Given entries »

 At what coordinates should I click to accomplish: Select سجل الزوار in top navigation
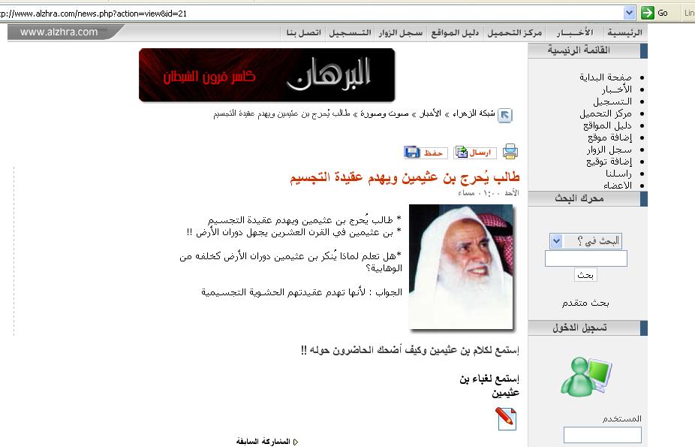pyautogui.click(x=400, y=33)
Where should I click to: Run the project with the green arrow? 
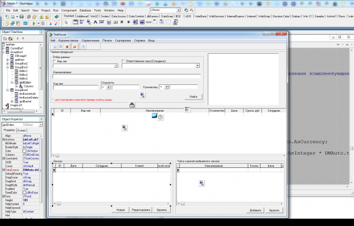34,23
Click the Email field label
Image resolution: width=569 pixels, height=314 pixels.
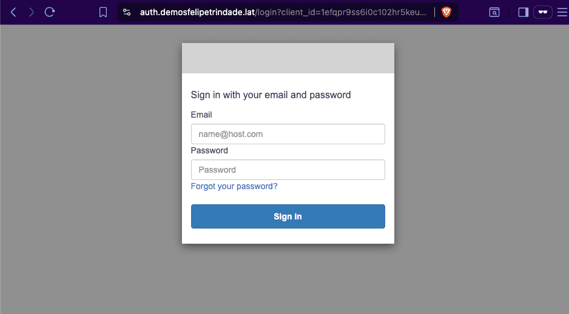(x=201, y=115)
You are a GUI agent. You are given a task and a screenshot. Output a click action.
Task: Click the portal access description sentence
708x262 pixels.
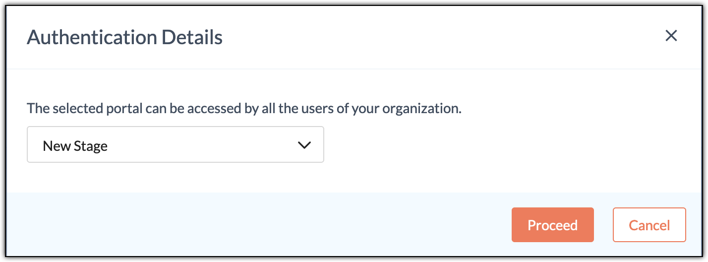(x=244, y=108)
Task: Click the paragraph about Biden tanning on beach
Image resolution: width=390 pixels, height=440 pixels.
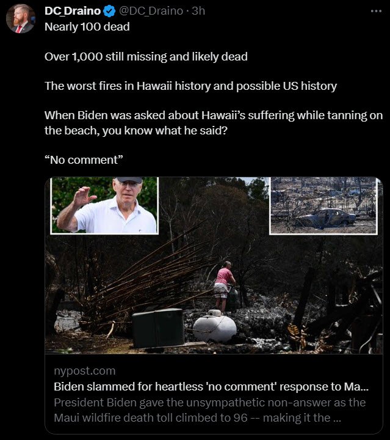Action: coord(214,123)
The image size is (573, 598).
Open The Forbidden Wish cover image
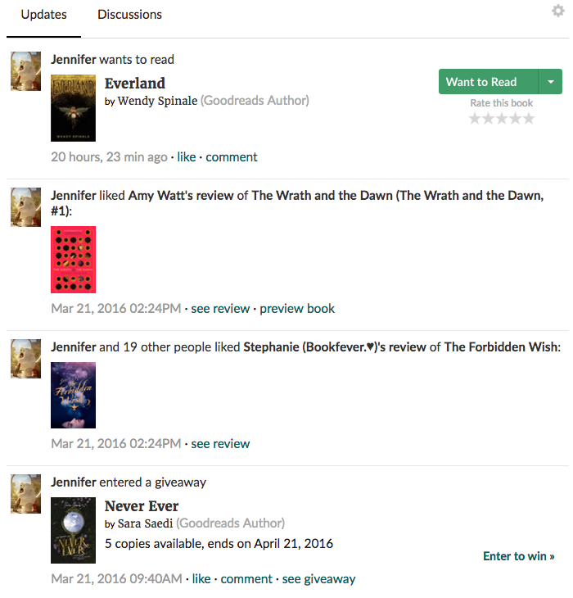[x=73, y=395]
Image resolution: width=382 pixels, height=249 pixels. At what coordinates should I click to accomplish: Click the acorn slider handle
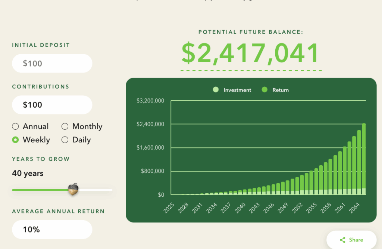[x=73, y=189]
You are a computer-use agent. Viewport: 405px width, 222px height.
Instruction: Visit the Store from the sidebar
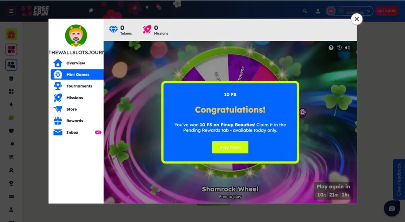tap(71, 109)
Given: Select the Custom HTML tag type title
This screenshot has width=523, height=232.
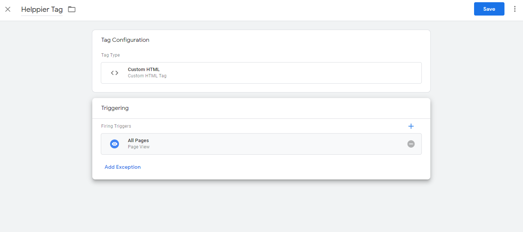Looking at the screenshot, I should click(144, 70).
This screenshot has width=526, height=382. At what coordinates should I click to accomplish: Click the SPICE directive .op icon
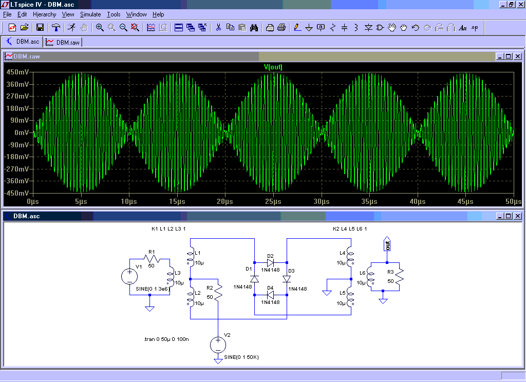(475, 28)
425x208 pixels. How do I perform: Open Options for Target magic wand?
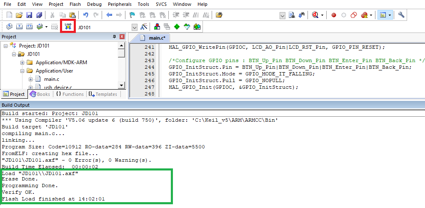point(144,27)
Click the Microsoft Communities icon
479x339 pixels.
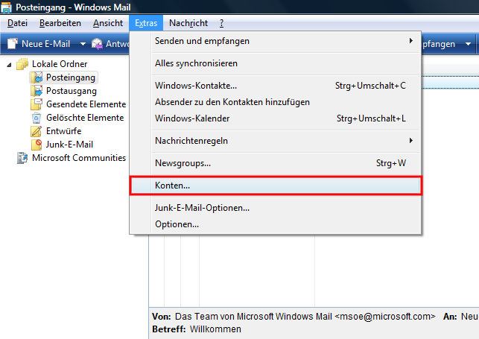coord(22,158)
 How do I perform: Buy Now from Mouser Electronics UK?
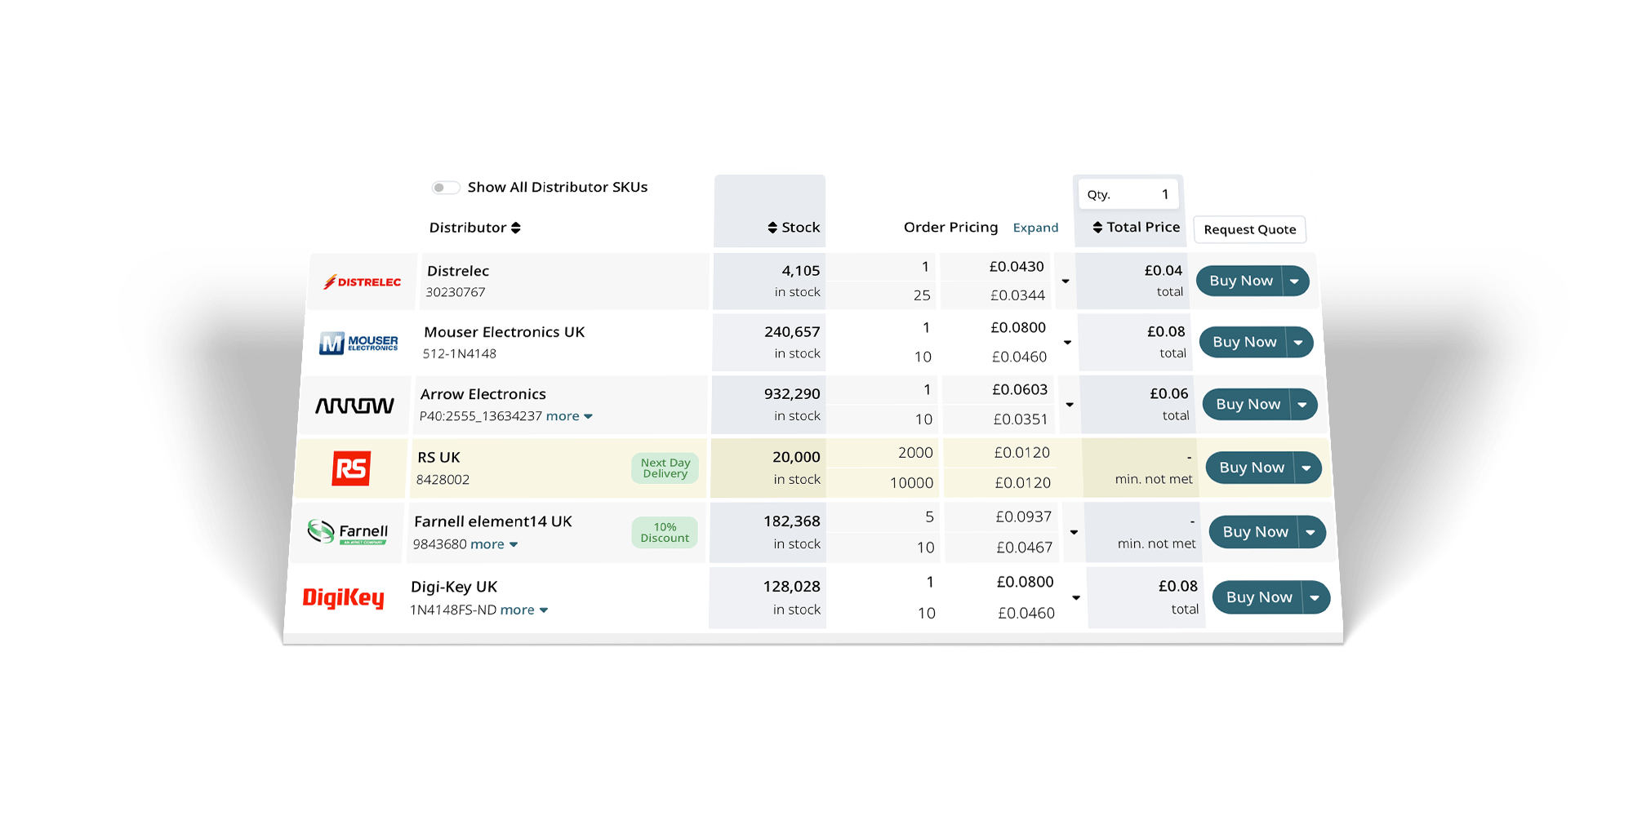click(x=1244, y=342)
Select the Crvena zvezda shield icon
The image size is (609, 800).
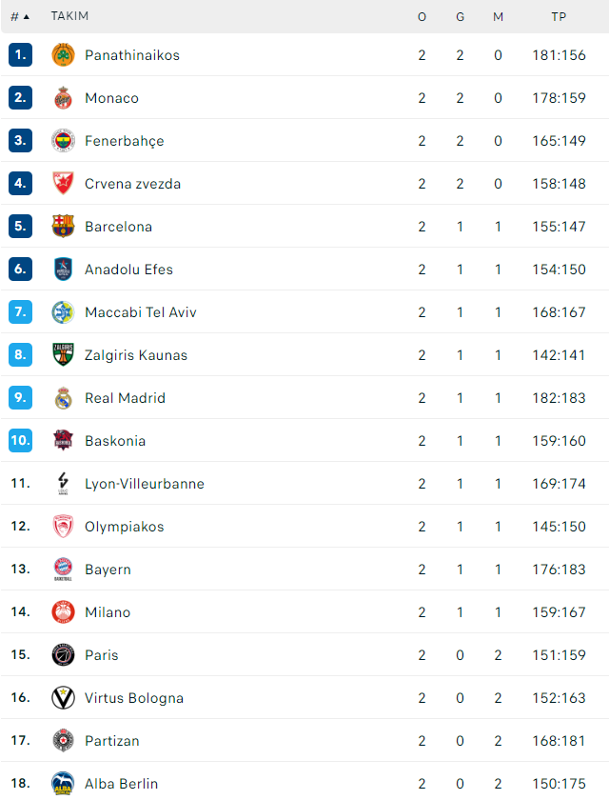pos(63,184)
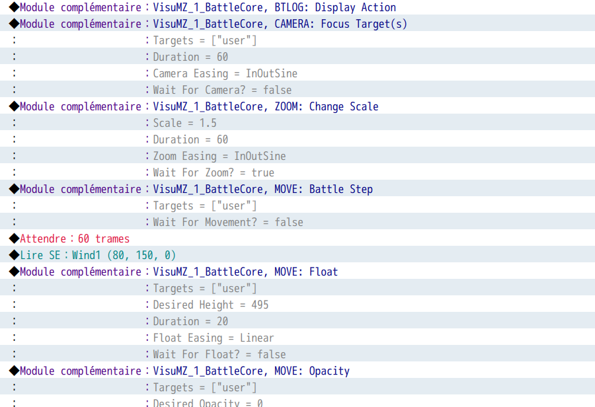Highlight the ZOOM: Change Scale command
This screenshot has height=407, width=595.
point(265,106)
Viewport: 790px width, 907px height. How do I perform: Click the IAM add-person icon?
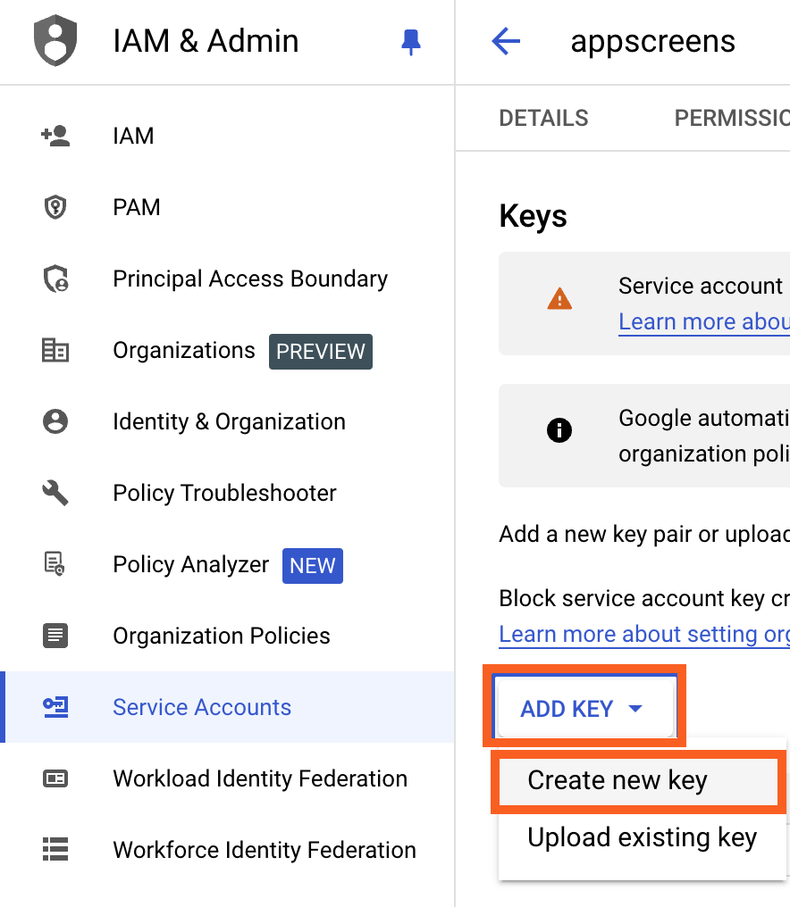pyautogui.click(x=55, y=136)
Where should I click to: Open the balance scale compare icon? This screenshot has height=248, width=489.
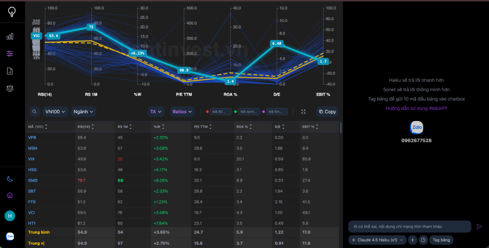[x=10, y=88]
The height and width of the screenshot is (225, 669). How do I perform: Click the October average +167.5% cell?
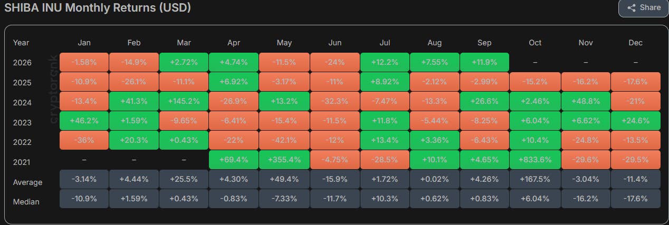pyautogui.click(x=535, y=179)
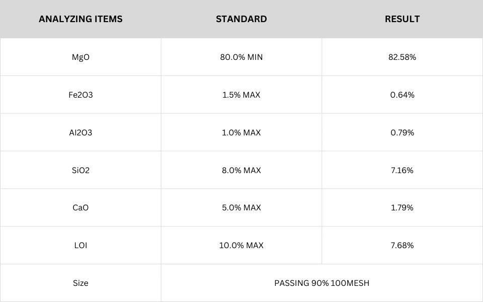
Task: Click the Fe2O3 item cell
Action: click(81, 95)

Aim of the exercise »
Write each entry again exactly, minus any images.

Output below »
 At what coordinates should I click to accomplish: Select سجل الزوار in top navigation
pyautogui.click(x=400, y=33)
Where should I click to: Run the project with the green arrow? 
34,23
Click the Email field label
Image resolution: width=569 pixels, height=314 pixels.
(x=201, y=115)
You are a GUI agent. You are given a task and a screenshot. Output a click action.
Task: Click the portal access description sentence
708x262 pixels.
(x=244, y=108)
Task: Click the paragraph about Biden tanning on beach
Image resolution: width=390 pixels, height=440 pixels.
Action: coord(214,123)
The image size is (573, 598).
Open The Forbidden Wish cover image
[x=73, y=395]
Image resolution: width=382 pixels, height=249 pixels. At what coordinates should I click to accomplish: Click the acorn slider handle
[x=73, y=189]
You are a computer-use agent. Viewport: 405px width, 222px height.
Instruction: Visit the Store from the sidebar
tap(71, 109)
Given: Select the Custom HTML tag type title
This screenshot has width=523, height=232.
Looking at the screenshot, I should click(144, 70).
This screenshot has width=526, height=382. At what coordinates should I click to accomplish: Click the SPICE directive .op icon
(475, 28)
425x208 pixels. How do I perform: Open Options for Target magic wand?
point(144,27)
Click the Microsoft Communities icon
479x339 pixels.
coord(22,158)
 How do I perform: Buy Now from Mouser Electronics UK?
click(x=1244, y=342)
Select the Crvena zvezda shield icon
The image size is (609, 800).
pos(63,184)
Highlight the ZOOM: Change Scale command
This screenshot has height=407, width=595.
point(265,106)
Viewport: 790px width, 907px height. How do I perform: Click the IAM add-person icon?
pyautogui.click(x=55, y=136)
Where should I click to: Open the balance scale compare icon? This screenshot has height=248, width=489.
[x=10, y=88]
The height and width of the screenshot is (225, 669). How do I perform: Click the October average +167.5% cell?
pyautogui.click(x=535, y=179)
Task: Click the Fe2O3 item cell
Action: click(81, 95)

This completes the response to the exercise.